WHAT IS REQUIRED:
Copy the data word for word, from the line with "Click orange bell beside 工商信息" up to and including the line with "click(x=58, y=86)". Leave the pictures out.

TASK MATERIAL:

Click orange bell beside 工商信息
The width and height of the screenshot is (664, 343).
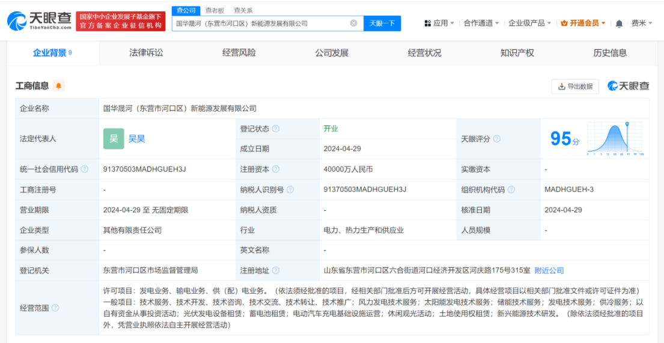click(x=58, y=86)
---
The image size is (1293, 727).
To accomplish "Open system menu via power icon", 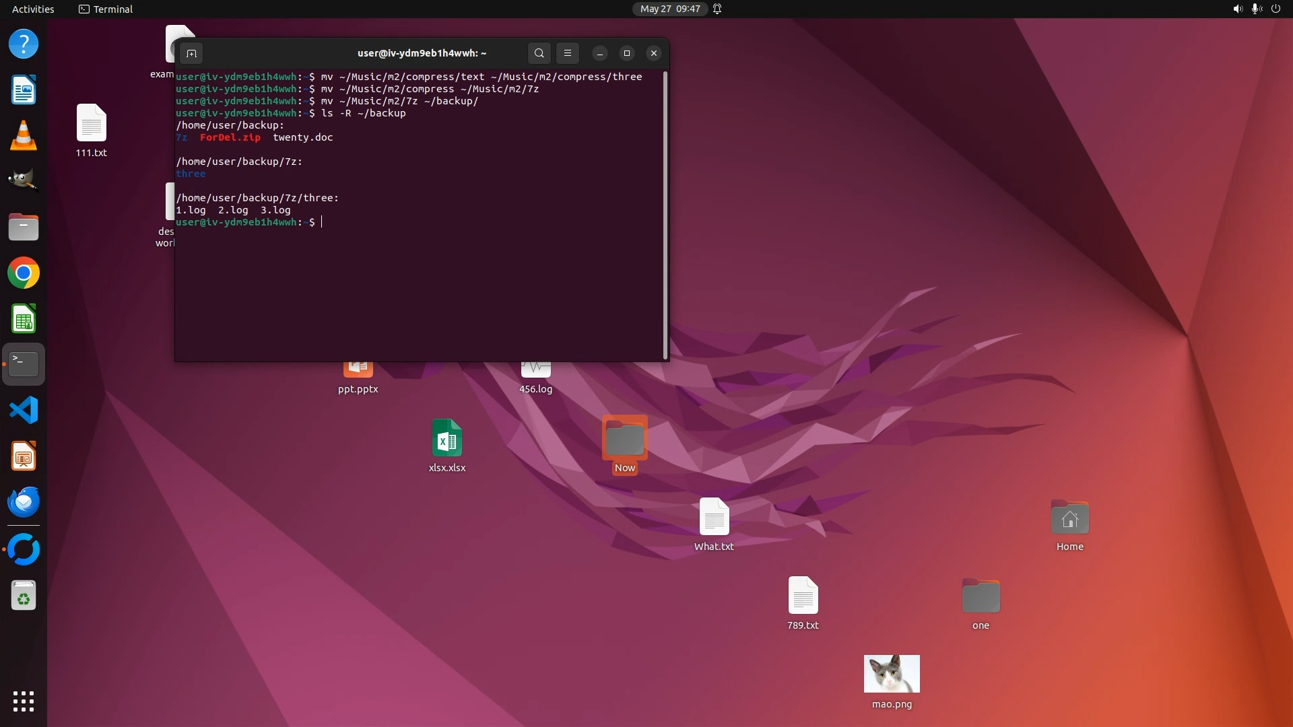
...
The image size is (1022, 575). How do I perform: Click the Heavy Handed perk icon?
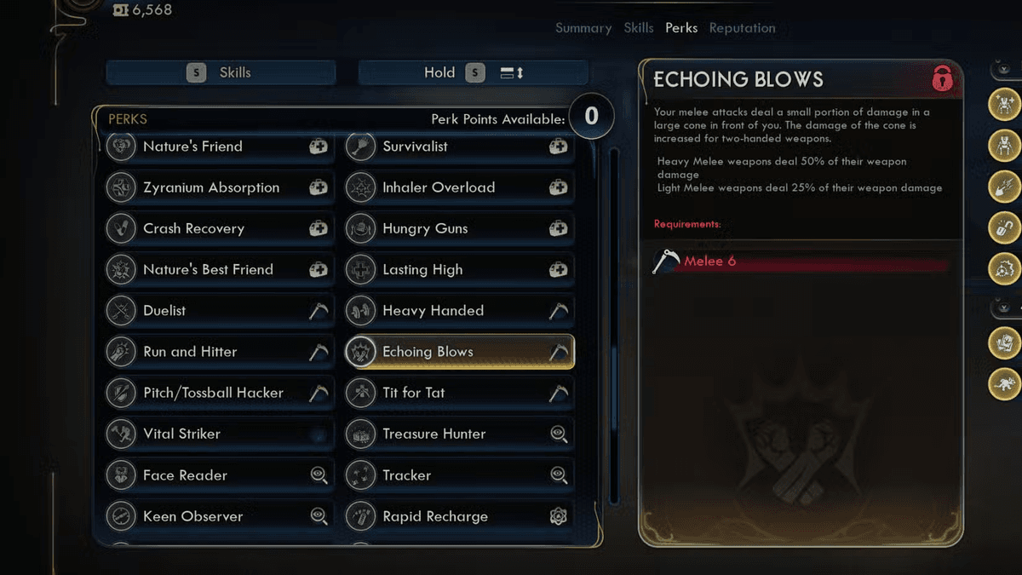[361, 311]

SOLUTION TO THE PROBLEM:
Click orange bell beside 工商信息
The width and height of the screenshot is (664, 343).
click(x=58, y=86)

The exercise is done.